Let's face it; no matter how much you study, how much you obsess, or how high your grades are sometimes that's just not what it's about. I am a firm believer in passion and commitment getting you to wherever you want to go. I know if I keep trying and keep an open mind, I'll get there. Even if "there" happens to be Harvard, which in my case it is. I have never been big on "academia". The intimidating and inaccessible stigma the word holds is part of the reason I decided (at 12) that someday I would go into education and shake everything up. I don't know how many people on here will relate to my story, but hopefully someone will find it useful:
I never got great grades. I skated through High School with around a 2.5 GPA, and didn't think about college until half way through my Senior year when I applied to 3 schools whose names I can't even remember. My High School guidance counselor looked at my transcript and told me that I should look into getting a job, perhaps in retail, and with some hard work I'd be manager in no time. Yes, he was serious; and yes he saw this as my only option. He did not, however, consider that I was overly active in Theatre and intended it as my major. I been involved in every aspect of the Drama Club for 4 years, was the Treasurer, and on top of that volunteered at a local community theatre. If he had looked at this and considered non-traditional possibilities for my education, life might have been much easier.
I graduated High School with a strong 2.7GPA got a job (at Linen's N Things) and went immediately to a summer session at the local community college. I didn't know how, but I was determined to get out of Arizona. During the fall semester I started looking seriously at universities in Southern California. Cal State Fullerton popped up on a theater-friendly list of schools in Dramatics magazine and I booked a flight to check it out. While there they explained that only a small percentage of their students were out-of-state, and it would be better for me to move in-state and finish up the year at a Junior College in SoCal. Lots of loans and 500 miles later I found myself alone, not at a university, and sitting in another guidance counselor's office trying to register for the spring semester.
"Well what exactly do you want to do?" He asked me, smiling. I had my previous bad counselor experience and hadn't wanted a repeat. I knew what I had to do, get in - take core classes - get out! "Eventually, I'd like to move on to a University and major in technical theater."
"Oh, Theatre! We have an amazing theatre program here! We have one student who loved it so much he's stayed 14 years!"
My face fell, and all of my dreams of getting a degree started slipping away. Despite my protesting, he signed me up for all theatre classes and 2 core classes. Knowing this was a big mistake I went online later and switched over to the core classes that were still open, in some cases having to sit in class week after week until enough people dropped. I did keep one survey of theater class where I heard about California Institute of the Arts (CalArts). The professor was talking about their experimental style of theater, and technical feats they accomplished. After looking at their web page I found out they were a PORTFOLIO-BASED program with conservatory style classes. I was furious. I spent a year raising my GPA when a school that might have accepted me based on a portfolio existed in the world. It isn't that CalArts takes people with grotesquely low GPAs. The school is competitive, but they look more at what you can do than what numbers you produce.

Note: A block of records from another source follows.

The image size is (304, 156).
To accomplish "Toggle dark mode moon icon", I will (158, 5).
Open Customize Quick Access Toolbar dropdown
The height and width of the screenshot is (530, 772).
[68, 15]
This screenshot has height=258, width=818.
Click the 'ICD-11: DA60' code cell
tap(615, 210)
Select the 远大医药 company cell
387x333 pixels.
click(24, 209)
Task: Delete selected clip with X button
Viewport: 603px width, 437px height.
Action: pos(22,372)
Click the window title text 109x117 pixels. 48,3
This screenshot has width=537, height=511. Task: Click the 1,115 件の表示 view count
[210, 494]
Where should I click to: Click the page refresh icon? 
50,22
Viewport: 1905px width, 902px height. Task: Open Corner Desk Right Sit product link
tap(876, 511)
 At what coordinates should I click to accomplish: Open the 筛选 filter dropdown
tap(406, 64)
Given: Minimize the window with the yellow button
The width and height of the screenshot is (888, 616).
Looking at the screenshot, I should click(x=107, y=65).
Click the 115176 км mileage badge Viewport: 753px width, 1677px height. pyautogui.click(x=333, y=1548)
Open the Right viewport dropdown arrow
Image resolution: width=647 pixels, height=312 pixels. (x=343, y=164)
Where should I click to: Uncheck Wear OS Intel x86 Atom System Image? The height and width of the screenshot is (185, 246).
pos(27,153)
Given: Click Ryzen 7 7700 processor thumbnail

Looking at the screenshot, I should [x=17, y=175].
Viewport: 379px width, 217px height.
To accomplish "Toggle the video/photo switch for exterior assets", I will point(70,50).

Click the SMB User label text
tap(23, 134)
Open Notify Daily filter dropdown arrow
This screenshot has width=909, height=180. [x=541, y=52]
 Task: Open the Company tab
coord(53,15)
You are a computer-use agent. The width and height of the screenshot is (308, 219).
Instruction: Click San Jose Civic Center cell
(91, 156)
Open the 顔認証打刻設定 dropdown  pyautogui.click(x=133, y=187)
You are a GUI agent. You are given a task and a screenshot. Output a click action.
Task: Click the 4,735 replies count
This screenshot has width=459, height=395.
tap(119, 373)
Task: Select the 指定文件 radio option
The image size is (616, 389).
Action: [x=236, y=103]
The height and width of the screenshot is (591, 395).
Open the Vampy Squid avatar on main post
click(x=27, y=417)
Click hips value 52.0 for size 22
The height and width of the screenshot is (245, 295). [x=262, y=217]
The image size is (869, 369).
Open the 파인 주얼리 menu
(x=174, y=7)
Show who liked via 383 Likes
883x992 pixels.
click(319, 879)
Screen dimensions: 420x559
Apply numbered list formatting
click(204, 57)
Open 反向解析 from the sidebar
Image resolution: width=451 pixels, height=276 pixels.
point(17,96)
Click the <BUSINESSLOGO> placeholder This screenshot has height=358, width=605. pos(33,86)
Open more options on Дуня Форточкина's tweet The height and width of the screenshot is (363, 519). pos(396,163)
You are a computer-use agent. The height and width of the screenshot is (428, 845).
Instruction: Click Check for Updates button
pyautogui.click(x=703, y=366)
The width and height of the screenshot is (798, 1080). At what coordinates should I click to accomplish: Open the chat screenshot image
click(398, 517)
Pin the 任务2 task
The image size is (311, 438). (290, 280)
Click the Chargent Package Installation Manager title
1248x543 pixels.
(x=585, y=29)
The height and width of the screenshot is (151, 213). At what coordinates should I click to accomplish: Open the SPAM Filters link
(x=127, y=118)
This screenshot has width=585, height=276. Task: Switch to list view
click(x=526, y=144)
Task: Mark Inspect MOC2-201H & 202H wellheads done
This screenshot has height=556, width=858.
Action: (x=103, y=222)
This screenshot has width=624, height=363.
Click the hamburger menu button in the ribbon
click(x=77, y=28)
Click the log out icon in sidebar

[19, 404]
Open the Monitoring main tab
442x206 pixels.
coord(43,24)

I spent several months gathering my portfolio. It didn't include any overly-developed work, but as an undergrad I think they just want to see the willingness to learn.
My portfolio for a BFA in Technical Direction included:
Show Pictures (model/progress/finished)
Hand Drafting (1 set design & 1 DDR homemade pad)
Costuming Pictures (Renaissance Outfit I sewed)
Not much to it, but it got me in. My exposure to a school system built around participation and project-based worked changed my entire outlook on how I learn, and my application journey changed my outlook on what makes a good candidate for a program. I had been made to feel like a bad student through my entire educational experience, and now I'm on a mission to make sure other people don't feel the same way.